• Available records:
○ ○ ○ ○ ○
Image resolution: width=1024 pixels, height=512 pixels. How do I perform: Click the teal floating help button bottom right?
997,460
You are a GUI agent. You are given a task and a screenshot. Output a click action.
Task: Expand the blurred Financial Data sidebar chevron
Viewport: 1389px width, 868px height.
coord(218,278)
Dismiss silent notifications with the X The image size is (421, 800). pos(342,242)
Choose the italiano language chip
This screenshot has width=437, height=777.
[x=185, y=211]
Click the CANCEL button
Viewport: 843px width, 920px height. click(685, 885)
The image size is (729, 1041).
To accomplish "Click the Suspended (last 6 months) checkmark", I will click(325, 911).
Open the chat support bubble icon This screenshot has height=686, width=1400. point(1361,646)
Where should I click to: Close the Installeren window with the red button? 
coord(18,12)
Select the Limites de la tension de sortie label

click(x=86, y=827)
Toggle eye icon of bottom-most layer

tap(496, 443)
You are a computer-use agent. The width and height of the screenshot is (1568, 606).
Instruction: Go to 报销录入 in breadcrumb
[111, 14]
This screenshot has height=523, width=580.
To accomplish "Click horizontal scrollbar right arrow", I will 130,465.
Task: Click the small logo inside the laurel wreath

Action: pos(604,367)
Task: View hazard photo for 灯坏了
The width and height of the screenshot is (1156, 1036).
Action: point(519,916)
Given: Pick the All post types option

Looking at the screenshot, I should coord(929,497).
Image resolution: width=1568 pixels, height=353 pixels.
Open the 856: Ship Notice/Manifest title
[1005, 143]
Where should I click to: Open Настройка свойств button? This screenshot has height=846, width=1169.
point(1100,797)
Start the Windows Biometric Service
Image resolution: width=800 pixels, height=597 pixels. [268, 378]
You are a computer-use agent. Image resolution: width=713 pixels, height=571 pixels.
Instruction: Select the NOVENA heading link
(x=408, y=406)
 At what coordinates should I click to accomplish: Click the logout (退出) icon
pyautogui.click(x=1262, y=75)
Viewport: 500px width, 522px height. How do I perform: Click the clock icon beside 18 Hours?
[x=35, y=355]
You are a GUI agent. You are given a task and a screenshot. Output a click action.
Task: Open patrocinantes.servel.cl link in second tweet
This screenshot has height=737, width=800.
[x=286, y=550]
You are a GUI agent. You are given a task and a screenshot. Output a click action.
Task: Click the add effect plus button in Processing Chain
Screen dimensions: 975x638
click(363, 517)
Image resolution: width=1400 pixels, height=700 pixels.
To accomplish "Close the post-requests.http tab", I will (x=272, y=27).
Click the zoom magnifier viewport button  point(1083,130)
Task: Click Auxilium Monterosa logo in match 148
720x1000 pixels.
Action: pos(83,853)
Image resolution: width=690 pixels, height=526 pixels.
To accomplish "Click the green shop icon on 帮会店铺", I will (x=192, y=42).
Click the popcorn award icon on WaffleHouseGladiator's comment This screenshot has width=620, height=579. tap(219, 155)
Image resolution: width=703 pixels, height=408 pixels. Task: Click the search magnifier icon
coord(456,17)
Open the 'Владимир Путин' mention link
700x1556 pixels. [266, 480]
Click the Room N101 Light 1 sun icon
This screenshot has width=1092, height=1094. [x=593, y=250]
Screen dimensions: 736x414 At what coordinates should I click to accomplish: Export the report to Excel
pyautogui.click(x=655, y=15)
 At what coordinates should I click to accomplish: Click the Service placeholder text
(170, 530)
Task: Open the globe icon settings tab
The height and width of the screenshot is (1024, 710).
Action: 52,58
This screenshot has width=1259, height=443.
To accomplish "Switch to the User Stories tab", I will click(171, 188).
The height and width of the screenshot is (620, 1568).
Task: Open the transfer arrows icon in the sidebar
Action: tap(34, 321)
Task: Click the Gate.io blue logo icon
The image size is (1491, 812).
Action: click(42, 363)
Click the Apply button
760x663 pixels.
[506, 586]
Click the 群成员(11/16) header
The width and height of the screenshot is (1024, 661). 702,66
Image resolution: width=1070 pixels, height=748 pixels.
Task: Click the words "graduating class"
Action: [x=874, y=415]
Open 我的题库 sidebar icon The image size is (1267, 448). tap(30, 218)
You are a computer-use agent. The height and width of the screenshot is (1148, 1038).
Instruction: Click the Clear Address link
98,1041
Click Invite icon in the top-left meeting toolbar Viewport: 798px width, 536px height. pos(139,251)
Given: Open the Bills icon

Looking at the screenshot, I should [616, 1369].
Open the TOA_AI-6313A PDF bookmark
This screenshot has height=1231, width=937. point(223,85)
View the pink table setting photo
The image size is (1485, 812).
○ ○ ○ ○ ○
• What to produce: Please write out each entry shown above exactly as given.

• Result of the task:
Image resolution: width=1024 pixels, height=512 pixels. How do I perform: Click the teal floating help button bottom right?
997,460
You are a GUI agent. You are given a task and a screenshot. Output a click action.
Task: Expand the blurred Financial Data sidebar chevron
Viewport: 1389px width, 868px height.
coord(218,278)
Dismiss silent notifications with the X The image size is (421, 800). pos(342,242)
Choose the italiano language chip
This screenshot has width=437, height=777.
[x=185, y=211]
Click the CANCEL button
Viewport: 843px width, 920px height. click(685, 885)
The image size is (729, 1041).
To accomplish "Click the Suspended (last 6 months) checkmark", I will click(325, 911).
Open the chat support bubble icon This screenshot has height=686, width=1400. point(1361,646)
Where should I click to: Close the Installeren window with the red button? 
coord(18,12)
Select the Limites de la tension de sortie label

click(x=86, y=827)
Toggle eye icon of bottom-most layer

tap(496, 443)
You are a computer-use agent. The width and height of the screenshot is (1568, 606).
Instruction: Go to 报销录入 in breadcrumb
[111, 14]
This screenshot has height=523, width=580.
To accomplish "Click horizontal scrollbar right arrow", I will 130,465.
Task: Click the small logo inside the laurel wreath

Action: pos(604,367)
Task: View hazard photo for 灯坏了
The width and height of the screenshot is (1156, 1036).
Action: point(519,916)
Given: Pick the All post types option

Looking at the screenshot, I should coord(929,497).
Image resolution: width=1568 pixels, height=353 pixels.
Open the 856: Ship Notice/Manifest title
[1005, 143]
Where should I click to: Open Настройка свойств button? This screenshot has height=846, width=1169.
point(1100,797)
Start the Windows Biometric Service
Image resolution: width=800 pixels, height=597 pixels. [268, 378]
You are a computer-use agent. Image resolution: width=713 pixels, height=571 pixels.
Instruction: Select the NOVENA heading link
(x=408, y=406)
 At what coordinates should I click to accomplish: Click the logout (退出) icon
pyautogui.click(x=1262, y=75)
Viewport: 500px width, 522px height. How do I perform: Click the clock icon beside 18 Hours?
[x=35, y=355]
You are a GUI agent. You are given a task and a screenshot. Output a click action.
Task: Open patrocinantes.servel.cl link in second tweet
This screenshot has height=737, width=800.
[x=286, y=550]
You are a GUI agent. You are given a task and a screenshot. Output a click action.
Task: Click the add effect plus button in Processing Chain
Screen dimensions: 975x638
click(363, 517)
Image resolution: width=1400 pixels, height=700 pixels.
To accomplish "Close the post-requests.http tab", I will (x=272, y=27).
Click the zoom magnifier viewport button  point(1083,130)
Task: Click Auxilium Monterosa logo in match 148
720x1000 pixels.
Action: pos(83,853)
Image resolution: width=690 pixels, height=526 pixels.
To accomplish "Click the green shop icon on 帮会店铺", I will (x=192, y=42).
Click the popcorn award icon on WaffleHouseGladiator's comment This screenshot has width=620, height=579. tap(219, 155)
Image resolution: width=703 pixels, height=408 pixels. Task: Click the search magnifier icon
coord(456,17)
Open the 'Владимир Путин' mention link
700x1556 pixels. [266, 480]
Click the Room N101 Light 1 sun icon
This screenshot has width=1092, height=1094. [x=593, y=250]
Screen dimensions: 736x414 At what coordinates should I click to accomplish: Export the report to Excel
pyautogui.click(x=655, y=15)
 At what coordinates should I click to accomplish: Click the Service placeholder text
(170, 530)
Task: Open the globe icon settings tab
The height and width of the screenshot is (1024, 710).
Action: 52,58
This screenshot has width=1259, height=443.
To accomplish "Switch to the User Stories tab", I will click(171, 188).
The height and width of the screenshot is (620, 1568).
Task: Open the transfer arrows icon in the sidebar
Action: tap(34, 321)
Task: Click the Gate.io blue logo icon
The image size is (1491, 812).
Action: click(42, 363)
Click the Apply button
760x663 pixels.
[506, 586]
Click the 群成员(11/16) header
The width and height of the screenshot is (1024, 661). 702,66
Image resolution: width=1070 pixels, height=748 pixels.
Task: Click the words "graduating class"
Action: [x=874, y=415]
Open 我的题库 sidebar icon The image size is (1267, 448). tap(30, 218)
You are a computer-use agent. The height and width of the screenshot is (1148, 1038).
Instruction: Click the Clear Address link
98,1041
Click Invite icon in the top-left meeting toolbar Viewport: 798px width, 536px height. pos(139,251)
Given: Open the Bills icon

Looking at the screenshot, I should [616, 1369].
Open the TOA_AI-6313A PDF bookmark
This screenshot has height=1231, width=937. point(223,85)
View the pink table setting photo
The image size is (1485, 812).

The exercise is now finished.